854 Comments on AMD FX 8150 Looks Core i7-980X and Core i7 2600K in the Eye: AMD Benchmarks
Stop arguing you fagboys:toast:
Let me ditch the LOL up there! Done.
They market them as 4 module / 8 core. This is traditionally known as 4 'cores' running 8 threads.
Hopefully the performance scales almost linearly from single-thread to multi-threaded workloads. The tech makes quite a bit of good sense, just like Intel hyper-threading.
AND at a currently cheaper pricepoint than SB, exactly where they needed to be to continue their price/performance buyer aesthetic.
Looks like the right moves have been made.
As for the comparison to the 980X, forget about it, it's just marketing-flashiness ... doesn't matter what field you're in, what industry you're talking about, or what company you're talking about, there's always dumb stuff like that in press packages.
Also, don't believe that intel plays fair and actually achieves good performance by a good design.

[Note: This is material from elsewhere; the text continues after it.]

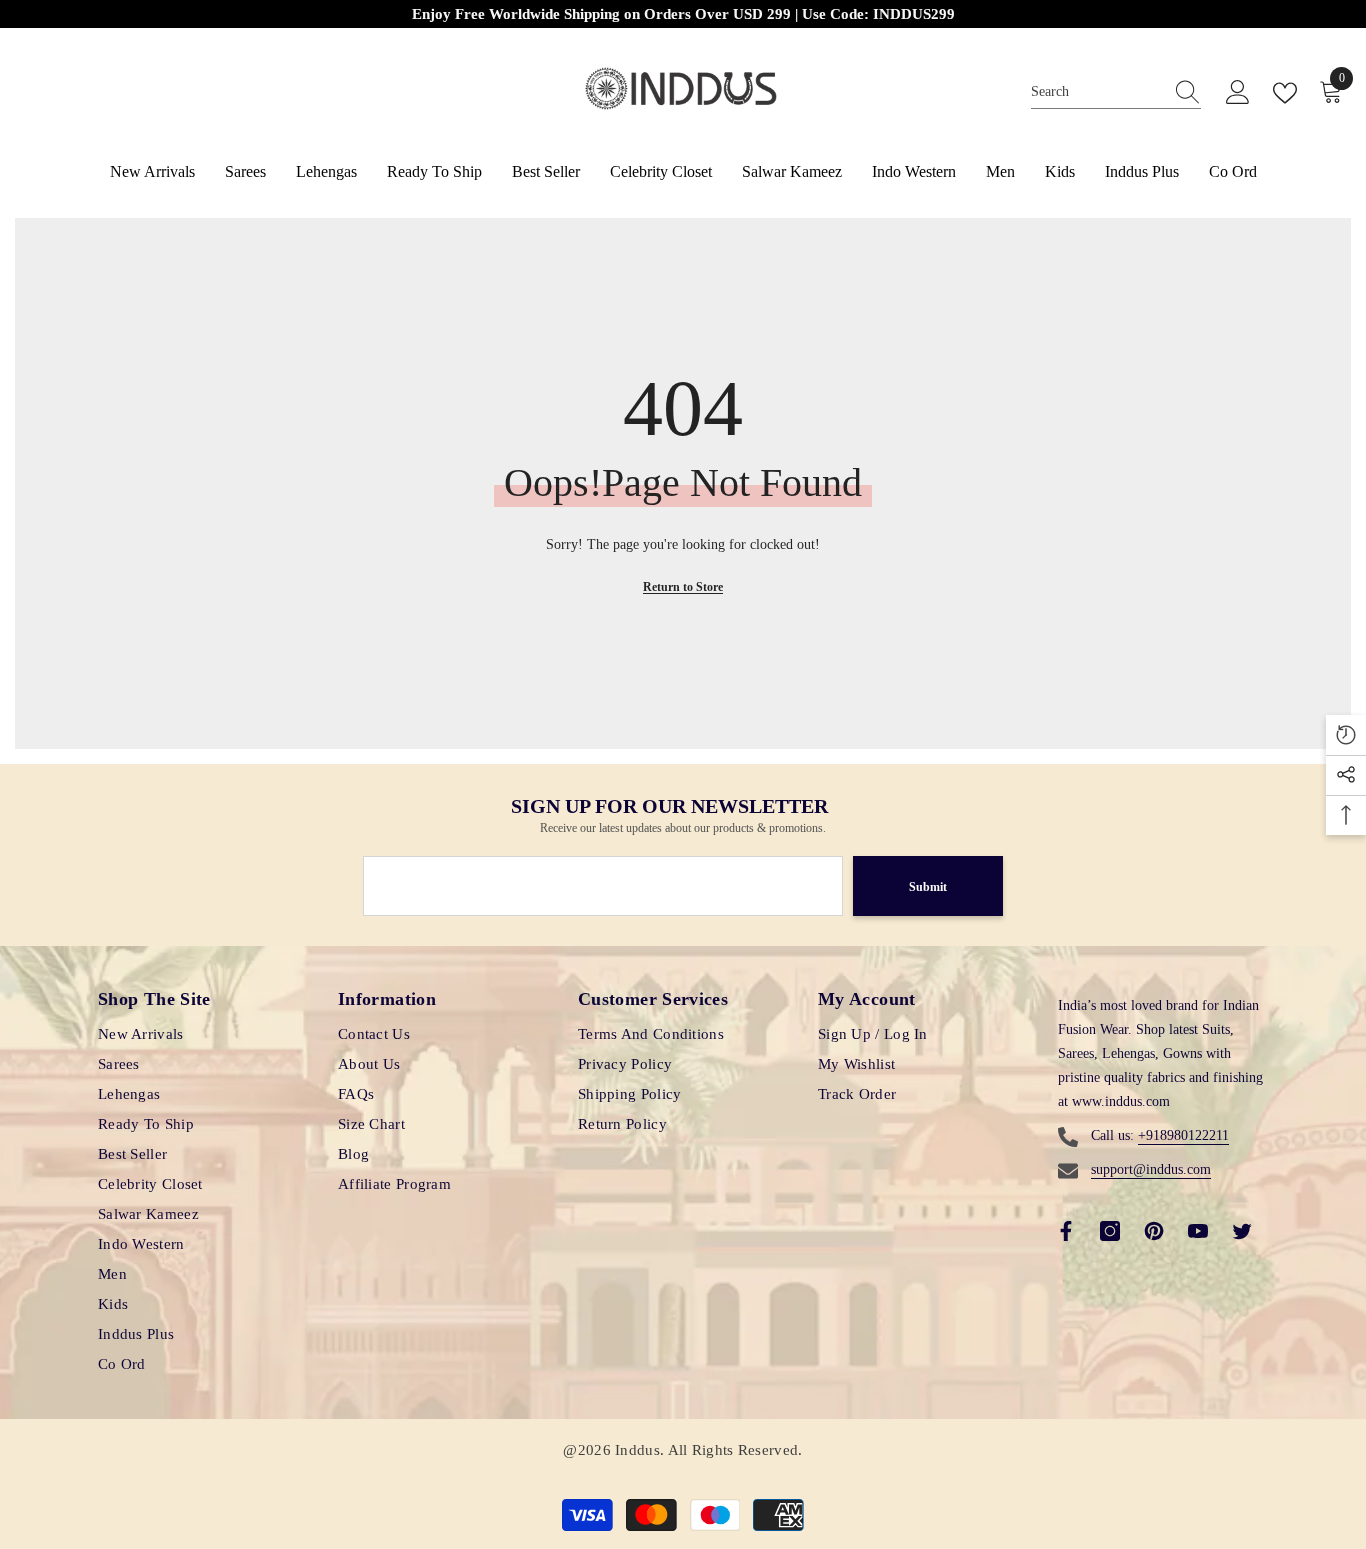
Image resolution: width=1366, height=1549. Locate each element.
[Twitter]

They cheat extensively.
www.agner.org/optimize/blog/read.php?i=49
It's a 11% speed bump, so at 30% TDP increase isn't totally unrealistic, right?

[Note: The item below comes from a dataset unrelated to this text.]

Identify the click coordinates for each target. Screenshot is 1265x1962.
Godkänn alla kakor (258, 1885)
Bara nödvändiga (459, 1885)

Considering even 8120's are going to run at 95W eventually, I guess it's not at all impossible.
:laugh:
Intel hold back quite often... hyperthreading was introduced with their single core Pentium 4s, but not used again until first gen i3/i5/i7. They held it in reserve, in case AMD caught up in performace... it was like the hidden not-so-secret nitro system under the hood ready to kick in if there was ever any threat.
Hyperthreading was reintroduced, producing a very large performance boost.
Marketing.
Intel has the money and resources to 'hold things in reserve'. Tech that we're seeing now, from them, could probably have been produced 2 to 3 years ago.

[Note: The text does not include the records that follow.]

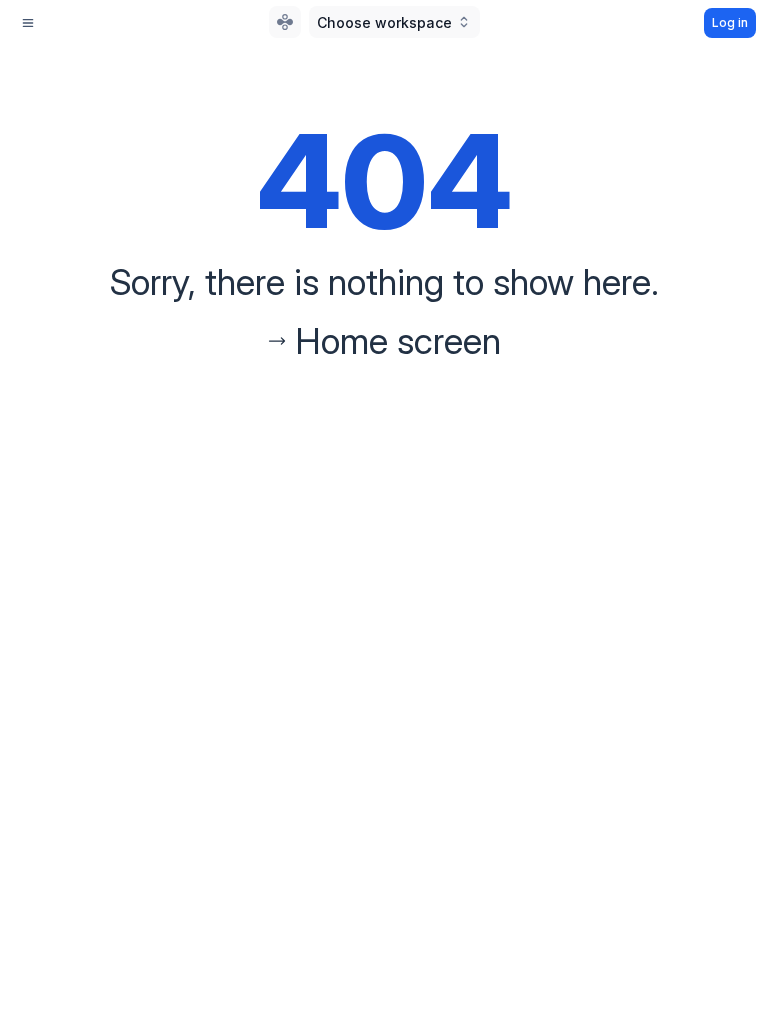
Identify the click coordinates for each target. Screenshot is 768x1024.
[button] (394, 22)
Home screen (398, 341)
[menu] (28, 23)
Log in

Wonder if they have hardened their IMC so it will handle 16GB of RAM with good timings.
Hyperthreading was dropped b/c it was crap and didn't work. It was made for marketing since AMD was wiping the floor with them. It still has to be turned off for some apps b/c you'll get negative performance. It was reintroduced once they incorporated it into their uarch and software was optimized.
Intel isn't comfortable enough to "hold back". You don't spend billions using illegal and unethical business strategies to knock AMD down b/c you're so secure with your prowess. You do it b/c you're scared.
I knew it would be a dissapointment and that SB-E and Ivy would eat BD alive. Intel is definately holding back for the past 2 years at least. There's absolutely no reason they could not release a 3.6-3.8 Ghz SB.
They definately cheated in the P4 era, and I wish they had been punished a lot harder than they were for that, but since Conroe they have been constantly beating AMD over and over.
Ivy Bridge will probably attain higher clocks, even if it doesn't its die size alone will destroy any real option for AMD to undercut Intel's prices, if so Intel wants. Which will not happen anyway, because Intel needs AMD as a competitor to avoid monopoly.
The day when corporations act completely upright and ethical is the day hell freezes over :laugh:
As for the effectiveness of hyperthreading, it did work, it just did not provide the kind of performance boost seen in current hyperthreading enabled cpus. Yes, not many applications took advantage of it, but it performed its purpose. Marketing.
The method was improved, announced, more developers came on-board, etc., performance boost. Marketing.
Could have been done years sooner, if Intel so chose. It wasn't necessary, AMD didn't catch up to Conroe.